Bring up a sidecar via the demo stack:

Terminal window
git clone https://github.com/m24927605/agentic-spendguard.git
cd agentic-spendguard && make demo-up
import asyncio
from langchain_core.messages import HumanMessage
from langchain_openai import ChatOpenAI
from langgraph.prebuilt import create_react_agent
from spendguard import SpendGuardClient, new_uuid7
from spendguard.integrations.langchain import (
RunContext, SpendGuardChatModel, run_context,
)
from spendguard._proto.spendguard.common.v1 import common_pb2
async def main() -> None:
client = SpendGuardClient(
socket_path="/var/run/spendguard/adapter.sock",
tenant_id="00000000-0000-4000-8000-000000000001",
)
await client.connect()
await client.handshake()
guarded = SpendGuardChatModel(
inner=ChatOpenAI(model="gpt-4o-mini"),
client=client,
budget_id="my-budget",
window_instance_id="my-window",
unit=common_pb2.UnitRef(
unit_id="usd_micros",
token_kind="usd_micros",
model_family="gpt-4",
),
pricing=common_pb2.PricingFreeze(pricing_version="2025-q4"),
claim_estimator=lambda messages: [
common_pb2.BudgetClaim(
budget_id="my-budget",
window_instance_id="my-window",
amount_micros=1_000_000,
)
],
)
# LangGraph: works because SpendGuardChatModel forwards bind_tools()
agent = create_react_agent(guarded, tools=[my_tool])
async with run_context(RunContext(run_id=str(new_uuid7()))):
result = await agent.ainvoke({
"messages": [HumanMessage(content="Hello")]
})
print(result["messages"][-1].content)
asyncio.run(main())
  • Pre-call budget reservation on every ChatOpenAI.invoke() / ainvoke() / streaming call.
  • Same wrapper covers LangGraph. create_react_agent, custom StateGraph nodes, and tool-loops all flow through one gate.
  • Structured output and tool calls preserved. Wrapper’s bind_tools() and with_structured_output() are passthroughs.

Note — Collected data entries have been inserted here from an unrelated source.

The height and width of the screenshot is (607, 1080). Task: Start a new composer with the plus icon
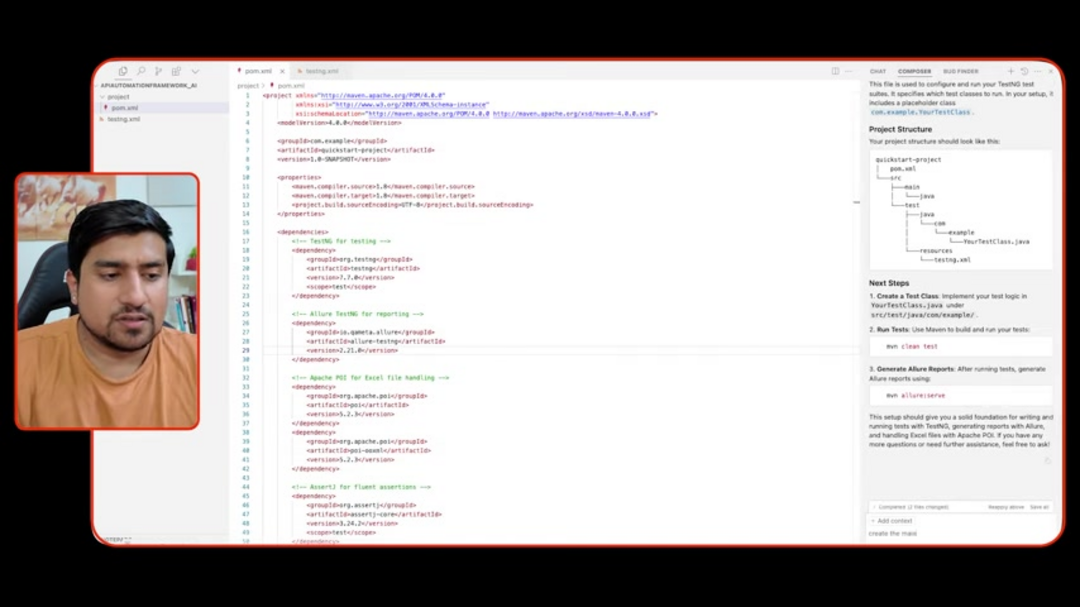(1011, 71)

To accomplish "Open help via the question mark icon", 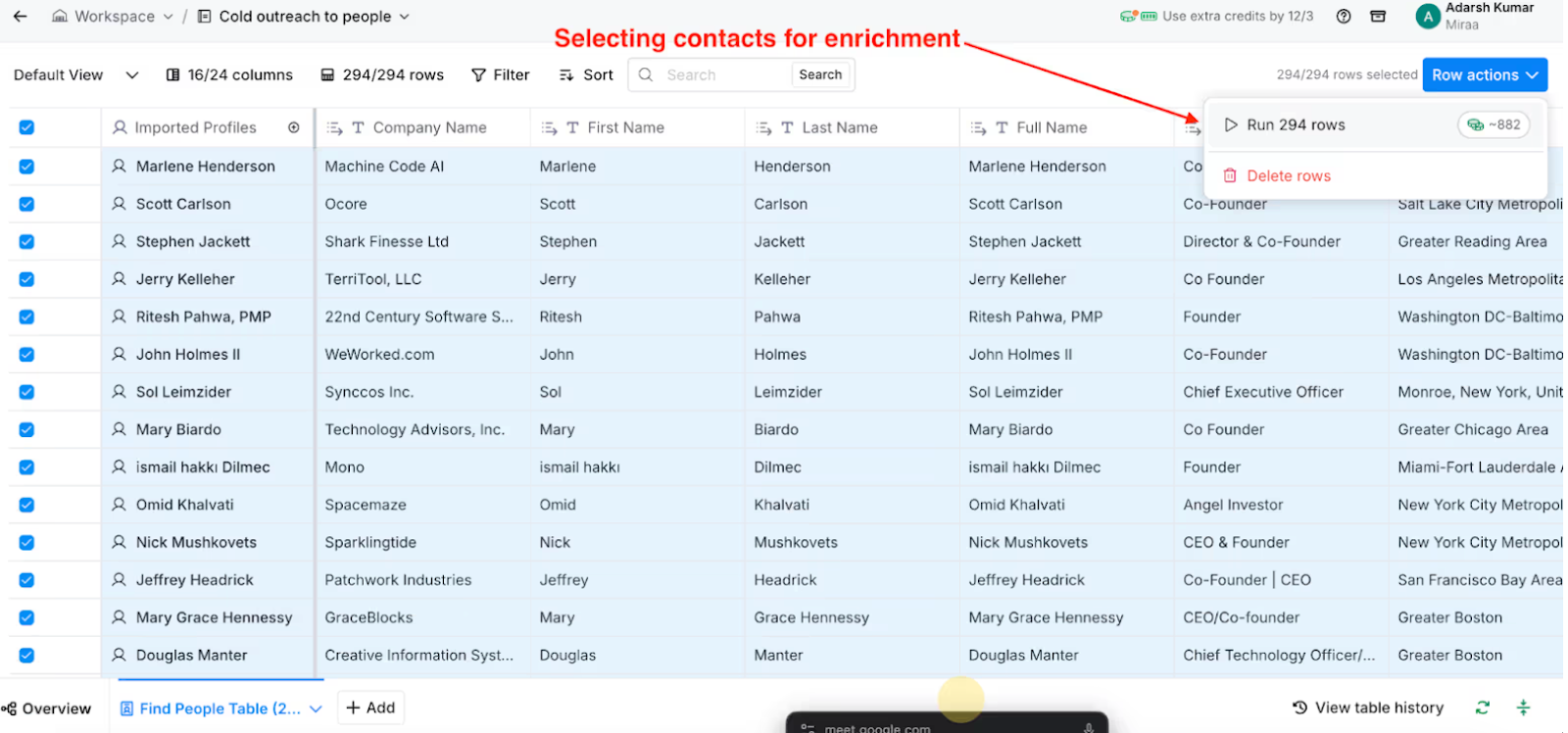I will point(1343,16).
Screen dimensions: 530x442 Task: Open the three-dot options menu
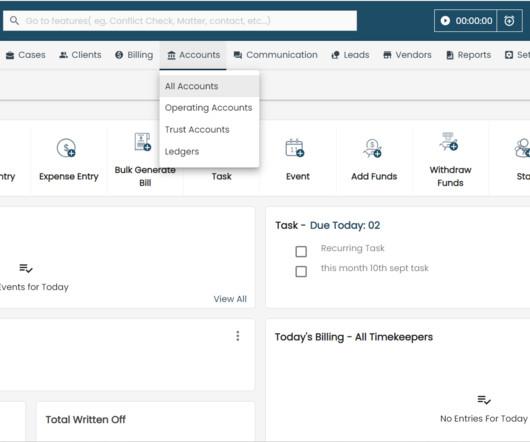tap(238, 336)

Configure separate budget_ids per tool. The claim_estimator inspects the inbound messages and picks the right budget claim — a big-context summarization tool gets a different reservation than a calculator tool.

Each subgraph that constructs its own model instance needs its own SpendGuardChatModel wrapper. Share one SpendGuardClient across all of them — the client is thread-safe and pools the UDS connection.

Streamed token deltas don’t change the reservation flow; the reservation is made before the stream opens. Use the wrapper’s astream() for async streaming.